BPM not only offers us a realistic portrait of a relationship from its beginning to its end, but it also reveals what it was like to be gay amid a pandemic no one wanted to fix. This award-winning film follows a group of ACT UP Paris activists in the 1990s fighting to get the awareness and medication they need. In the midst of all this, two gay men, one HIV positive and the other negative, fall for each other. Their love for each other mirrors the ups and downs of being an activist. At times their passion is infectious and energizing but their depression can make them fatalistic and leave them at a loss for solutions. For a romance that deals head-on with the biggest social issue the LGBTQ community has faced, this is the only choice.

Rent on Amazon

A Fantastic Woman (2017)

Daniela Vega looking at the camera in A Fantastic Woman
Image via Sony Pictures Classics

In this Oscar-winning film, director Sebastian Lelio paints a portrait of grief that no one else could. A Fantastic Woman follows Marina, a young transgender woman living in Santiago, Chile, who works as a singer and a waitress.
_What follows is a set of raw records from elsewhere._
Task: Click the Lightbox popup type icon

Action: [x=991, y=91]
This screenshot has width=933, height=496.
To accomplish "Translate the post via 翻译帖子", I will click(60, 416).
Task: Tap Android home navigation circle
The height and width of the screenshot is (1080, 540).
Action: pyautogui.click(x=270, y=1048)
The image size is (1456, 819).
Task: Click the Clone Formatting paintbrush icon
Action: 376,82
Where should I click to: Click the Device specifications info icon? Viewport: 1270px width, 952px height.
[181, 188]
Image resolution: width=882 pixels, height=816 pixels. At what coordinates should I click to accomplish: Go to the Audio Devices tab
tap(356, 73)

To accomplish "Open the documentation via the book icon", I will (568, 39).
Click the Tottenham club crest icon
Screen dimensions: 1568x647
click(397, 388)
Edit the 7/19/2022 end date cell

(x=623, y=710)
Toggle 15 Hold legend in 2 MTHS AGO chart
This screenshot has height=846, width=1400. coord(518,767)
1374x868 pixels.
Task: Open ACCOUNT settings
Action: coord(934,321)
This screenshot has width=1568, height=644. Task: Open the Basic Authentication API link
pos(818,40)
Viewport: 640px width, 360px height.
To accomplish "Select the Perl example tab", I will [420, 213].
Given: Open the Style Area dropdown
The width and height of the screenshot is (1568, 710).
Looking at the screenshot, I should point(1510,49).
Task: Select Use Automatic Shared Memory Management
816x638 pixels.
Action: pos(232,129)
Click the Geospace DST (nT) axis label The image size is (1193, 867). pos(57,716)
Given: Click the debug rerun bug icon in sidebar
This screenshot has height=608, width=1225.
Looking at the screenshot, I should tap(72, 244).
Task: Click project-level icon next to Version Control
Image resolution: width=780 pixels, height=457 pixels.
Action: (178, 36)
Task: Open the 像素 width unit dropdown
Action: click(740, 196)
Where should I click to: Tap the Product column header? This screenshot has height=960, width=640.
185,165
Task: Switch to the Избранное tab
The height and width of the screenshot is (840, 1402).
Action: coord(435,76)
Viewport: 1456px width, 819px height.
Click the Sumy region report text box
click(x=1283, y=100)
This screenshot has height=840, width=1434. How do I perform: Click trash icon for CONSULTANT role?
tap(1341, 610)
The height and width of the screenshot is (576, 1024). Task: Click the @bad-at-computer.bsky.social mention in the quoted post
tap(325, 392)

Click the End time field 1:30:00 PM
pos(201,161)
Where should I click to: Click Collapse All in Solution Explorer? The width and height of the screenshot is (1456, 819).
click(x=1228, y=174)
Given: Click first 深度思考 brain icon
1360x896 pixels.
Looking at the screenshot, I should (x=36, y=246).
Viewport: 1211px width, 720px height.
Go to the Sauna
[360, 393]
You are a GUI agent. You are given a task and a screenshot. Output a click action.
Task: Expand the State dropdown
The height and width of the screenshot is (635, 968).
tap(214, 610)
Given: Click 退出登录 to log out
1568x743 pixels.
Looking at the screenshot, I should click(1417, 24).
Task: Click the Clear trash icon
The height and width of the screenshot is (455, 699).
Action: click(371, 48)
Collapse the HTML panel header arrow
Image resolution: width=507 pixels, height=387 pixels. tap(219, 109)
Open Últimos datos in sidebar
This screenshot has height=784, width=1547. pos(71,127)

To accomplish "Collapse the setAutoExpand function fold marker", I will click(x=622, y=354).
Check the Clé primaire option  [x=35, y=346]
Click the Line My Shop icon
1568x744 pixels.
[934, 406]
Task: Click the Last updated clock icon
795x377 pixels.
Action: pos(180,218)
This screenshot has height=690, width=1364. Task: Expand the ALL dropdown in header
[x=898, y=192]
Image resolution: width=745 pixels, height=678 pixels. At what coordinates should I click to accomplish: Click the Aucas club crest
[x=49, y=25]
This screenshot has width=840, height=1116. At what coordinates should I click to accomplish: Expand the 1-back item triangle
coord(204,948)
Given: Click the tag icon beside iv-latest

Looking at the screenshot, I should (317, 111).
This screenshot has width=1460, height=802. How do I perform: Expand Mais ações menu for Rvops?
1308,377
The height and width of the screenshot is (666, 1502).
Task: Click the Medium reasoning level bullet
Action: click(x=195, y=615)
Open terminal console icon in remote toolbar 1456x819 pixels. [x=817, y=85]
When her older boyfriend suddenly dies, she finds herself alone and under intense scrutiny from his family and society in general. Though it may not sound like a romantic film as her boyfriend is dead for most of its duration, Lelio shows us how grief is an equally important process in a relationship. With striking visuals and a star-turning performance from Daniela Vega, this movie will have you longing for a man you didn’t know and angry that no one can accept this love.

Watch on Starz

The Color Purple (1985)

Celie with her chin on her hands looking to the distance in the Color Purple

If you saw this movie once years ago, you may disagree with this film’s place on this list as the gay scenes of the novel were heavily edited for this Steven Spielberg film. However, even without explicit scenes or declarations, this is one of the most compassionate love stories put on the screen. The Color Purple is an epic tale spanning forty years in the life of Celie (Whoopi Goldberg), an African American woman living in the South in the early 1900s. She faces abuse from her father and husband and is subsequently separated from her sister. The only solace she finds is with Shug, a showgirl, and her husband’s mistress. After years of Celie being in a constant state of tense angst, seeing her let someone in is enough to make you blush, even if we only get a kiss on the cheek!

Watch on Prime Video

Sunday Bloody Sunday (1971)

sunday-bloody-sunday
Image via United Artists

In one of the first films to depict a kiss between two men, Sunday Bloody Sunday changed what an audience was allowed to see. This classic directed by John Schlesinger (Midnight Cowboy) centers around a free-spirited young bisexual artist (Murray Head) and his simultaneous relationships with a divorced recruitment consultant (Glenda Jackson) and a gay Jewish doctor (Peter Finch). Filmed only four years after Britain’s law against homosexuality was dismissed, Schlesinger revolutionized cinema by showing an aching love triangle with compassion and authenticity.

Rent on Vudu

But I’m A Cheerleader (1999)

Megan, played by Natasha Lyonne, and Graham, played by Clea DuVall in But I'm a Cheerleader.
Image via Lions Gate Films

Though But I’m A Cheerleader did not get the critical acclaim it deserved upon its release, it has since gained cult status. This charming comedy follows Megan (Natasha Lyonne), a popular, suburban cheerleader who is blindsided when her friends and family stage an intervention for her homosexuality and subsequently send her to a gay conversion camp. What follows is a sweet, camp take on a very real problem that is topped off with a delightful romance between Megan and fellow camp friend Graham (Clea Duvall). As one of the first teen rom-coms that let young gay kids know they were not alone and that they did not have to suffer for their love, it should not be forgotten!